While on tour in 2014, Steve Taylor & The Perfect Foil were supported by Danielson. Daniel Smith, the founder of Danielson, decided to join the group in a temporary collaboration dubbed Steve Taylor & The Danielson Foil. In 2015 recorded an EP, Wow to the Deadness, produced by Steve Albini. The title track from the EP was made available for streaming on the Guitar World website on December 10, 2015. A music video for the title track premiered on Paste on January 25, 2016, and features the band members fighting each other with water balloons. The EP was released on February 5, and the band continued to tour as Steve Taylor & The Danielson Foil until February 12.
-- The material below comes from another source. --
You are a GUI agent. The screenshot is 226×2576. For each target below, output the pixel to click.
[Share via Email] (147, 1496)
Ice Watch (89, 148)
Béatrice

A 2016 live set with this lineup, entitled Wow to the Liveness was quickly but quietly released to prior Kickstarter backers via digital download. It has yet to be released on any physical format.

==Style and lyrics==
Steve Taylor & The Perfect Foil perform a modern and highly diverse style of alternative and punk rock. Goliath was described by critics as alternative, CCM, and minimalist pop punk, influenced by punk, new wave, disco, and classic rock and reminiscent of the music from the late-1980s and early 1990s. Some critics have noted that the band avoids both the "wall of metal" sound common to contemporary rock radio and the pop and worship music formulas favored by contemporary Christian artists. The band has been compared to The National and Taylor's previous, ill-fated venture, Chagall Guevara. On Wow to the Deadness, a collaboration with Daniel Smith, the band performed an intense, furious and chaotic punk rock style. Guitar World described the album as "Magazine covering the Godspell soundtrack or the Buzzcocks trading verses with the Free Design", and Popdose found the output similar to that of Touch and Go Records bands.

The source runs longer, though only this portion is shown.